To explore whether the absence of myocilin affects the structural organization of the sciatic nerve, including the nodes of Ranvier, we first evaluated the expression levels of several proteins by Western blotting and by immunofluorescence. Among the proteins tested, the overall levels of MBP, S100β, P0, laminin α2, laminin β1, laminin γ1, integrin β1, α-dystroglycan, β-dystroglycan, Krox-20, and NF186 were reduced in sciatic nerves of P22-P25 Myoc null mice compared with wild-type littermates (Fig. 7, A–D). Among laminin chains, laminin α2 was reduced more dramatically than laminin β1 and laminin γ1. At the mRNA level, only mRNA encoding laminin α2 was reduced in the sciatic nerve of Myoc null mice compared with wild-type samples, whereas the levels of laminin β1 and laminin γ1 mRNAs did not show statistically significant changes (Fig. 7F). Reduced levels of MBP, a major myelin component, were observed at different stages of sciatic nerve myelination (P14-P21) in Myoc null mice compared with wild type (Fig. 7E). In adult Myoc null and wild-type mice, the differences in the levels of MBP and tested laminin chains became less pronounced than in young animals, with only laminin α2 and γ1 chains showing statistically significant differences (Fig. 8).
Immunostaining of sciatic nerve sections confirmed the results of Western blot analysis; changes in the intensity of MBP staining between Myoc null and wild-type mice were more pronounced at early postnatal ages compared with adult animals, and the difference in the intensity of laminin α2 staining was more pronounced than such differences for β1 and γ laminins (Fig. 9, A–D).
It has been previously reported that laminin-deficient Schwann cells failed to radially sort and myelinate axons (26–28). Therefore, we compared myelination and sorting of axons in the sciatic nerves of wild-type and Myoc null mice. There were dysmyelinated areas in the sciatic nerves of 2-month-old Myoc null mice compared with wild-type animals (Fig. 10, A and B). In the dysmyelinated areas, unmyelinated axons were grouped in bundles in unsorted manner (arrows in Fig. 10, A and B). Immature Schwann cells were also observed with high frequency in Myoc null sciatic nerves (arrowheads in Fig. 10, A and B). Axons had a lower average diameter in the sciatic nerves of Myoc null mice compared with wild-type animals (Fig. 10E). In the subset of Myoc null Schwann cell/axon units that appeared to be relatively normal, the myelin sheaths were thinner, with lower electron density than those of wild-type mice (Fig. 10, A–C) with g ratios (inner axon diameter/total fiber diameter of myelinated axons) of 0.75 ± 0.01 (n = 540 for Myoc null) versus 0.63 ± 0.07 (n = 350 for wild-type) (p < 0.01) (Fig. 10F). The reduction in myelin thickness was observed in axons of different sizes ranging from 1 to 7 μm (Fig. 10F). Finally, the basal membrane of myelinated axons appeared fuzzy in most Myoc null samples and in some areas was disrupted as compared with the basal membrane in wild-type littermates (Fig. 10D). These differences may be connected with a lower density of membrane components in Myoc null mice.

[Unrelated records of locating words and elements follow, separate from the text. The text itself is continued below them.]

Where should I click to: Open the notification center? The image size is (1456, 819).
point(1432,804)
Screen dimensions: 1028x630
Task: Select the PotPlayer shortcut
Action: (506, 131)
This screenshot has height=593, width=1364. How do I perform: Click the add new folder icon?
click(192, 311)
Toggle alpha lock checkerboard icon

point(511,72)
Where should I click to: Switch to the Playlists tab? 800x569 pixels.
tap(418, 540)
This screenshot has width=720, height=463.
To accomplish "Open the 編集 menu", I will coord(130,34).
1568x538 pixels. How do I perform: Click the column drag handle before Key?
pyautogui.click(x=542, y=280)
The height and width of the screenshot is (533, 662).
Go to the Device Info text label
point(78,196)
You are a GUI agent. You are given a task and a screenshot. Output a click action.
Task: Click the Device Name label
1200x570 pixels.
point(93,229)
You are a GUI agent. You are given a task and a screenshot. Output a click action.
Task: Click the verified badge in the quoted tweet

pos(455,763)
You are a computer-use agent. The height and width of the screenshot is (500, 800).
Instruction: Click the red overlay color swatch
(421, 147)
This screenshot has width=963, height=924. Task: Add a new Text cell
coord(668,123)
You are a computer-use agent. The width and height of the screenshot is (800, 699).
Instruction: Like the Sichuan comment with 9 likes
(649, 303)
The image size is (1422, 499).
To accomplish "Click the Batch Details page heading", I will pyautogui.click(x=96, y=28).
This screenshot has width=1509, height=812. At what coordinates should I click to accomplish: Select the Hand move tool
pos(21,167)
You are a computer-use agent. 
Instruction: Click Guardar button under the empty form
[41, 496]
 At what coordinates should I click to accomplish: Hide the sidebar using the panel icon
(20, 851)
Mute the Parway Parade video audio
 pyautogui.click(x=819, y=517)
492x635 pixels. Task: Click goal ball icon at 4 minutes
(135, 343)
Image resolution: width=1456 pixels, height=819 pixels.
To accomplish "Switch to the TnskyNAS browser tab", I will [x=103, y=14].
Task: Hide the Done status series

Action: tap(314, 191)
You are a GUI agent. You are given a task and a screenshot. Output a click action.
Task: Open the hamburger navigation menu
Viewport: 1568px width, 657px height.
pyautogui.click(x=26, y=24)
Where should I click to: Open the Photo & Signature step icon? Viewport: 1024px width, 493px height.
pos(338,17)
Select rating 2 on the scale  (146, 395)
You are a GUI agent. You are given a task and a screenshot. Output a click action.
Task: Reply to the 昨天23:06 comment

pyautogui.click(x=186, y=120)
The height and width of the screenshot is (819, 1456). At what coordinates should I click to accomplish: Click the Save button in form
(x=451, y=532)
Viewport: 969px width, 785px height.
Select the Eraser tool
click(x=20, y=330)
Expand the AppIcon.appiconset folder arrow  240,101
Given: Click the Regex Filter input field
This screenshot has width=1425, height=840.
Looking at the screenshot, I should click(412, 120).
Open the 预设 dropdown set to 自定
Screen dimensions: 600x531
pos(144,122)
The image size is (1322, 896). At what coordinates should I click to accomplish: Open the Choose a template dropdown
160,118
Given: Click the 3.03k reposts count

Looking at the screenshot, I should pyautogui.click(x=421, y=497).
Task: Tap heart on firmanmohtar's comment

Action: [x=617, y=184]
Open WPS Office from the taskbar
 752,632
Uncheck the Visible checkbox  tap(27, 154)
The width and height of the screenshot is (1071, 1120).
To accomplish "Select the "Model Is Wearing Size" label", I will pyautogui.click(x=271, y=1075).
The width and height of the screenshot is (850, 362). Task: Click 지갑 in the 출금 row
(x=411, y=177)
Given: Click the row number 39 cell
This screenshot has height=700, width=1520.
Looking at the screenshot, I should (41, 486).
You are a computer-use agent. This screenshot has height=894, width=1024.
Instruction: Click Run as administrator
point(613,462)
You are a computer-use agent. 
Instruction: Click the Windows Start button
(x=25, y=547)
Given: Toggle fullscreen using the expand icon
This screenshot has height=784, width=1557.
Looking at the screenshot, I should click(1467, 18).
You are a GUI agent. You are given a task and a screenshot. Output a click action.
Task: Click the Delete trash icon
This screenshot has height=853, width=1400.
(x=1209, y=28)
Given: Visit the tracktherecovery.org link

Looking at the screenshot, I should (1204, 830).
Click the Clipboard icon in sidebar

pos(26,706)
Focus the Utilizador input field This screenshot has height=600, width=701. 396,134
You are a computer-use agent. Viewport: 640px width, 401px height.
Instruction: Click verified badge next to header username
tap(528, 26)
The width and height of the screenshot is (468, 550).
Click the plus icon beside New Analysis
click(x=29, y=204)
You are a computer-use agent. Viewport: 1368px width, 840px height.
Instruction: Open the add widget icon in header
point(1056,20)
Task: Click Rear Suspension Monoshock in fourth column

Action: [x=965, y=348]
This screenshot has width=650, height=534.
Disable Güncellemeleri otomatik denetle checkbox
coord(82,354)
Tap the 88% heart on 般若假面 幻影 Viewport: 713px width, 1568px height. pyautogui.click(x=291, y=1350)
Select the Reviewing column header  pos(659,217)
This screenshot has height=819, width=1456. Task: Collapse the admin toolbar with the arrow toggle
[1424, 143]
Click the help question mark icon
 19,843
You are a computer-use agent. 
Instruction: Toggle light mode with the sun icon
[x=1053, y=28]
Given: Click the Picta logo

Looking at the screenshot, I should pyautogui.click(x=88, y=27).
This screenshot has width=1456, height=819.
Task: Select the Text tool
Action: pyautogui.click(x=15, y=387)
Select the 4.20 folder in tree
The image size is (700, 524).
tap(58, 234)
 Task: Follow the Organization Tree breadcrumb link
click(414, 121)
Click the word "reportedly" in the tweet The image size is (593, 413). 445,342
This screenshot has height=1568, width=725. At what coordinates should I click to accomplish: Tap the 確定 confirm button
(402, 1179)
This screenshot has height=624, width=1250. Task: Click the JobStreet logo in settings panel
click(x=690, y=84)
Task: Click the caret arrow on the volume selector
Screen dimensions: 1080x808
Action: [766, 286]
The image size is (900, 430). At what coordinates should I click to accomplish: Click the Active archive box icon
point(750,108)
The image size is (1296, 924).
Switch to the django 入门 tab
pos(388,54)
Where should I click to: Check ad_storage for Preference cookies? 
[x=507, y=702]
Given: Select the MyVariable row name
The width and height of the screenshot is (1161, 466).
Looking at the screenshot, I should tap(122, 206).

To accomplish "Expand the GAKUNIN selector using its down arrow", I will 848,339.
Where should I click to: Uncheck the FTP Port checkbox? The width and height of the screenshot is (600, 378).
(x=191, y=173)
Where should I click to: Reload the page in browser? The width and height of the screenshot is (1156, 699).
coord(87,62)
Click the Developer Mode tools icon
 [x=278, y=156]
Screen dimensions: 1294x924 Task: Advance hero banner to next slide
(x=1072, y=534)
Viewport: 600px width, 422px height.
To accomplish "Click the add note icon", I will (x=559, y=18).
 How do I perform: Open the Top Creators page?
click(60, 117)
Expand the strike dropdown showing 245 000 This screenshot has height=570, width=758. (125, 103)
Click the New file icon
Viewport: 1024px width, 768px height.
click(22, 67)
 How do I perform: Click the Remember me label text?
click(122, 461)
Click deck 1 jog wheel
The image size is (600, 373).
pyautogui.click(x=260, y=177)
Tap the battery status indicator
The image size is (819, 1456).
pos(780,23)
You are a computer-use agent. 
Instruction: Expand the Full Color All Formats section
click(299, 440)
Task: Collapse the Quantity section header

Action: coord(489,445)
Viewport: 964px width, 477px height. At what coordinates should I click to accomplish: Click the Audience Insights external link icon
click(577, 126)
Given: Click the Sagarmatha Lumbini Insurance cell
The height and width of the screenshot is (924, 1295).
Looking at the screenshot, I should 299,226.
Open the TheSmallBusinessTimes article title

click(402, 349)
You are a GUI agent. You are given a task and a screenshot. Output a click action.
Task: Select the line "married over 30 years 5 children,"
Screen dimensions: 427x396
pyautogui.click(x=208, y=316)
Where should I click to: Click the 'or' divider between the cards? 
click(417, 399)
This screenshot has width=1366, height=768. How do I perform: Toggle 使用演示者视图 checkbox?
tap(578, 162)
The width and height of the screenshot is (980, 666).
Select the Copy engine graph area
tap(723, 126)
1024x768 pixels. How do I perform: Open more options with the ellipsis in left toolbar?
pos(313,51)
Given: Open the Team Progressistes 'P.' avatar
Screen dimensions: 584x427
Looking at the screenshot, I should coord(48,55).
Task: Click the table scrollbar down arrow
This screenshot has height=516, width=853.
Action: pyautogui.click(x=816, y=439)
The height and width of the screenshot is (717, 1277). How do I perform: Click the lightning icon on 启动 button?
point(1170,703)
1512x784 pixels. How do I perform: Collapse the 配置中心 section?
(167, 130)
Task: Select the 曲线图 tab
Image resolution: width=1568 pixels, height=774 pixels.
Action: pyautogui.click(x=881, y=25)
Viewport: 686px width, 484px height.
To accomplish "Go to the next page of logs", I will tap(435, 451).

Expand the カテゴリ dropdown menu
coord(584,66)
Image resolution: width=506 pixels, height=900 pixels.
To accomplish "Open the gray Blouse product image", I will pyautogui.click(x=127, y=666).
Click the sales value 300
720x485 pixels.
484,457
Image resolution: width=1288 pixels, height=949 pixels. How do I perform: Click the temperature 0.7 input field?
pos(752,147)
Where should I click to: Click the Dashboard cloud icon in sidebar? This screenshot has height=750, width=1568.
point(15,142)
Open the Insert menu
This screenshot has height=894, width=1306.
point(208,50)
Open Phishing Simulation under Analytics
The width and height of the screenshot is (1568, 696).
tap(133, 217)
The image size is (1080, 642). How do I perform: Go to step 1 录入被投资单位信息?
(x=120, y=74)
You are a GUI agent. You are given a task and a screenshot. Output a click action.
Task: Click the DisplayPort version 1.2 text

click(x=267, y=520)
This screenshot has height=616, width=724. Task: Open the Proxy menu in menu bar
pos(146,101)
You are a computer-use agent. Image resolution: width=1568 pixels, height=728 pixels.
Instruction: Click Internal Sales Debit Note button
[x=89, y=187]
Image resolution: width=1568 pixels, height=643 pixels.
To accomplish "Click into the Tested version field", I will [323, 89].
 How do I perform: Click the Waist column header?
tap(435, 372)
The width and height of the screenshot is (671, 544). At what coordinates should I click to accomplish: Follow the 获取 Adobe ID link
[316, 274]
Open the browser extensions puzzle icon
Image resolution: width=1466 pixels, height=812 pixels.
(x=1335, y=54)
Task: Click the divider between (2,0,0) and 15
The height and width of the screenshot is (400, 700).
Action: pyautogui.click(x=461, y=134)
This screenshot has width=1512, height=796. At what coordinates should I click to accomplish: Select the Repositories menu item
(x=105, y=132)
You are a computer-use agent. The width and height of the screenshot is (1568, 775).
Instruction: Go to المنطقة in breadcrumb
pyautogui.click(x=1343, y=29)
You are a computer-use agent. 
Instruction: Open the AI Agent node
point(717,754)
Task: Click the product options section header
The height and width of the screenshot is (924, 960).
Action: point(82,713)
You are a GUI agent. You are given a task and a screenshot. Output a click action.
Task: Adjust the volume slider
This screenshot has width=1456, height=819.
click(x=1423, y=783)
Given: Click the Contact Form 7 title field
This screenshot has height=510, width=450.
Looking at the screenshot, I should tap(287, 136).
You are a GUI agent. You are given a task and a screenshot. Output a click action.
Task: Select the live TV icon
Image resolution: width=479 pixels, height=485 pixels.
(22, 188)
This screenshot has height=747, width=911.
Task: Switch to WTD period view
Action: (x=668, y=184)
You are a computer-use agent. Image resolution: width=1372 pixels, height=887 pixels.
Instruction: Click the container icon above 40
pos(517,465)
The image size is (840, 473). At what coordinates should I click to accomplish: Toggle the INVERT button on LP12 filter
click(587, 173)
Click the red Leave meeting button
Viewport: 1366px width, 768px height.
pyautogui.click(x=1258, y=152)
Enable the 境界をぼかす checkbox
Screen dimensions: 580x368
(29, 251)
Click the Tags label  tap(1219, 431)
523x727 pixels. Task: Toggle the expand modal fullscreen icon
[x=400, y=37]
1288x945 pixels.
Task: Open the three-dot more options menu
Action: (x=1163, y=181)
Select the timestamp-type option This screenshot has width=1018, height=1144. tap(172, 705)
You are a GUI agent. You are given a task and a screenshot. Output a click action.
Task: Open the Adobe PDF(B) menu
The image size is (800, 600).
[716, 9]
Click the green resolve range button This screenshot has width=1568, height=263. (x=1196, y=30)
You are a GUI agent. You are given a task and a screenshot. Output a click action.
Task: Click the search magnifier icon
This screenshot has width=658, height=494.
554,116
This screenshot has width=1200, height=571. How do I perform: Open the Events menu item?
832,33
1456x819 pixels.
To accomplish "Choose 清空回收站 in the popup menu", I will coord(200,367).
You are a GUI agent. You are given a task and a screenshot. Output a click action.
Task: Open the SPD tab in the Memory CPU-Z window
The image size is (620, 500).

Significant differences between wild-type and Myoc null mice were also observed in the nodal region. 20 and 12 nodes were analyzed by electron microscopy in Myoc null and wild-type nerve, respectively. Although all analyzed nodes in wild-type mice appeared morphologically normal, 15 of 20 analyzed nodes in Myoc null mice exhibited abnormalities of varying degrees (Fig. 11, A–C). Schwann cell microvilli normally have a relatively regular, radial arrangement around the centrally located axon (Fig. 11A). In contrast, most of the nodes were partially disorganized in sciatic nerves of Myoc null mice (Fig. 11, B and C). The microvilli of Myoc null mice often ran parallel to, or averted away from, the axon, and their degeneration was observed in some areas (Fig. 11, B and C). It should be pointed out that Schwann cells isolated from Myoc null mice were more prone to apoptosis than those isolated from wild-type mice (Fig. 12). This may also contribute the degenerative processes observed in the nodes of Myoc null mice. In summary, our data suggest that myocilin might play an important role in sciatic nerve myelination and confirm its role in the organization and integrity of the nodes in the sciatic nerves.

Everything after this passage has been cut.